Cypriot banks shut for ten days in March 2013 when bank funds depleted and the government imposed heavy taxes on Cypriot bank assets in order to make up the 5.8 billion Euros needed to qualify for a 10 billion bailout from the European Union and International Monetary Fund. A 9.9 per cent tax was imposed on accounts over 100,000 Euros and 6.75 per cent for those under; Cypriot money was effectively stolen along with any trust the people had left for their government. For now, Cyprus has avoided bankruptcy; accounts fewer than 100,000 Euros have been transferred to The Bank of Cyprus – the more stable alternative to Laiki Bank.
Nicosia is Cyprus’s largest city and, as the capital, is recognised as its financial centre. Growth in infrastructure has allowed it to become an established base for all Cypriot banks as well as a number of international businesses including PWC, Deloitte, Ernst and Young and KPMG. Despite their smaller sizes, Larnaca and Limassol remain important economical hubs for Cyprus. Both cities boast impressive international ports for commercial and industrial use; the ‘new port’ of Limassol is the largest in free, non-Turkish, Cypriot territory. Metal, plastic and electric industries hold units in Limassol alongside food, dressmaking and furniture allowing the city to claim industrial superiority in the southern province.

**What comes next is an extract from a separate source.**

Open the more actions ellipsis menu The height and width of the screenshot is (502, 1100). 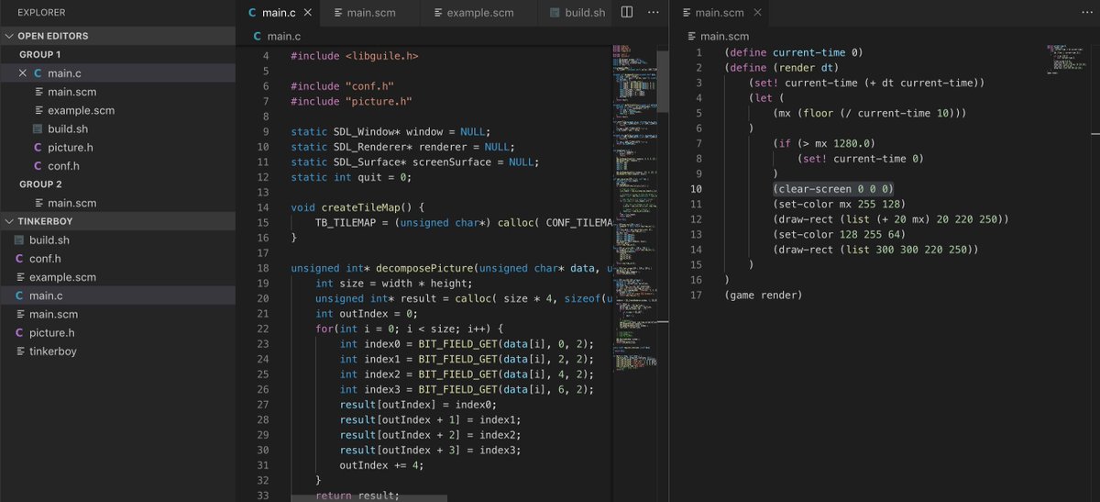click(x=653, y=13)
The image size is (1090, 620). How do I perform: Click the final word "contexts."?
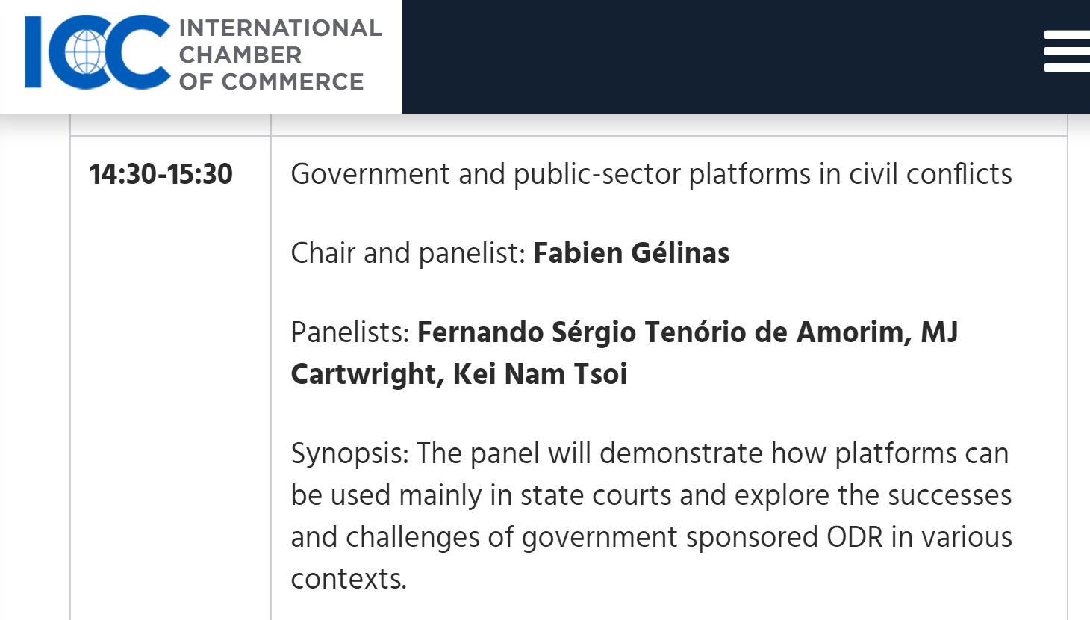coord(349,579)
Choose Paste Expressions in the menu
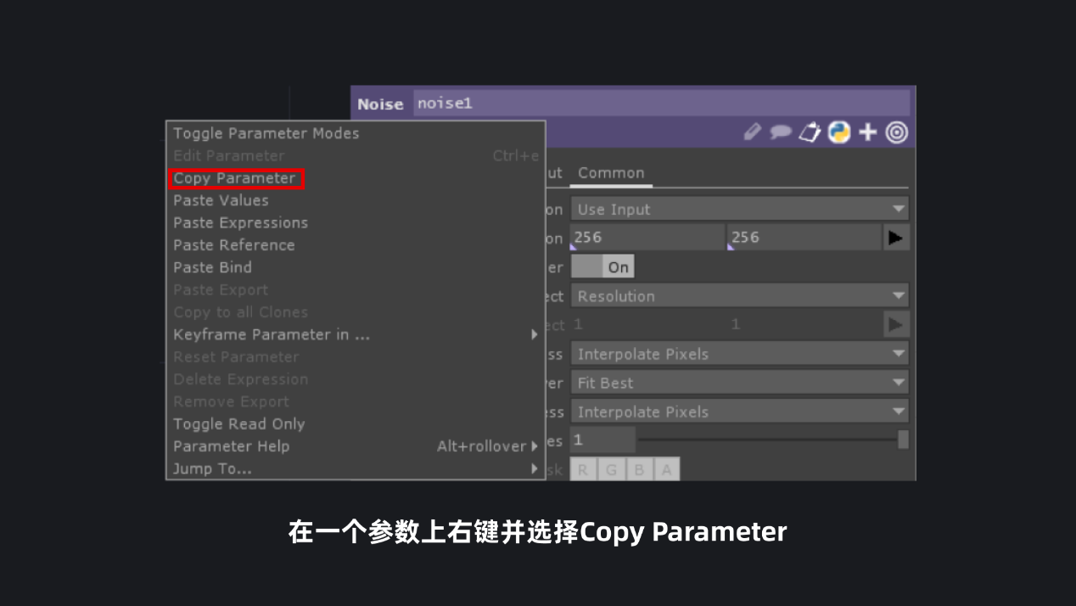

The size of bank assets as a percentage of Gross Domestic Product (GDP) offers a fitting explanation for the strength of business operations on the island but also the origin of Cyprus’s spectacular fall from grace. Cyprus has a European ranking of 4th with bank assets making up 700 per cent of GDP; only Luxembourg, Ireland and Malta rank higher and with a Eurozone average of 360 per cent, Cypriot bank assets are nearly two times the GDP value held by neighbouring nations.
Maybe we should not be surprised Cyprus’s recent collapse has been so damaging with statistics that demonstrate conditions that, while offering attractive investment options for foreign and inland business, are exceptionally risky to the island’s financial stability.